Identification of immunogenic gene subtypes. (A) Cumulative distribution function curve of each consensus matrix from k = 2 to k = 9. (B) Relative changes in the area under CDF curve based on different k values. (C) Consensus clustering of the 304 specimens derived from TCGA and GEO datasets for k = 2. (D) Unsupervised analysis clustering of common DEGs among three TIME clusters for classifying OSCC patients into Gene clusters (A and B). (E) Overall survival of OSCC patients in the clusters (A and B). Log-rank test, p = 0.007. (F) Bubble plot for the functional enrichment analyses of gene cluster (A). The number of genes annotated to a GO term is indicated by the x axis. (G) Bubble plot for the functional enrichment analyses of gene cluster (B). The number of genes annotated to a GO term is indicated by the x axis. (H) The distribution patterns of TIME-infiltrating cells in the two gene clusters. The immune scores of the two gene clusters are also plotted. * p < 0.05; ** p < 0.01; *** p < 0.001. (I) Difference in the expression levels of PD-1 and CTLA-4 between the two TIME gene clusters.

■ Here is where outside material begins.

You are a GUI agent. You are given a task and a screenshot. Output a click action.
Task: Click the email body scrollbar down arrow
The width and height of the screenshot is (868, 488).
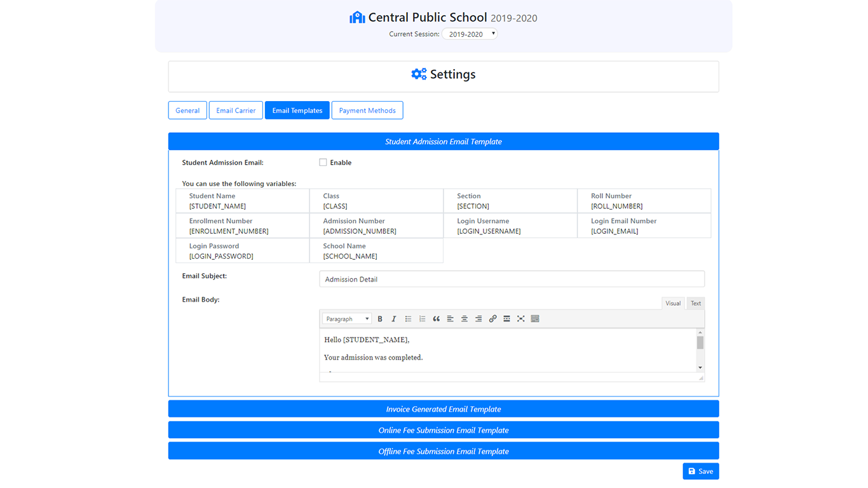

To further evaluate the prognosis of OSCC patients with different TIME gene clusters, the survival analysis in R programming language with a threshold of log-rank<0.05. It was observed that the patients in gene cluster B exhibited a better prognosis, whereas those in gene cluster A had a poor outcome (log rank test, p = 0.007; Figure 2E).
GO function analysis was carried out for TIME signature genes A and B respectively (Figures 2F,G; Supplementary Files S8, S9). Interestingly, the results showed that gene cluster B was markedly associated with higher immune scores (Figure 2H). The immune scores in the two TIME gene clusters were in accordance with the distribution patterns of TIME-infiltrating cells. The gene cluster A displayed a remarkable increase in the filtration of M0 macrophages, resting mast cells and neutrophils, while the gene cluster B exhibited a higher infiltration of activated CD4+ memory T cells, CD8+ T cells and M1 macrophages.
Additionally, the two TIME signature gene clusters demonstrated remarkable difference in the expression levels of PD-1 and CTLA-4 (Figure 2I). The PD-1/CTLA-4 expression level of TIME gene cluster B was relatively high, while that of TIME gene cluster A was slightly lower.
Construction and Analysis of the TIME Score Groups
Principal component analysis was conducted to measure the TIME score of each sample, that is, the sum of the TIME score A and from TIME signature gene A and B, respectively, in order to obtain the quantitative index of TIME landscape (Supplementary File S10). The patients were stratified into high and low TIME score groups according to the optimal cut-off values obtained from survminer R package.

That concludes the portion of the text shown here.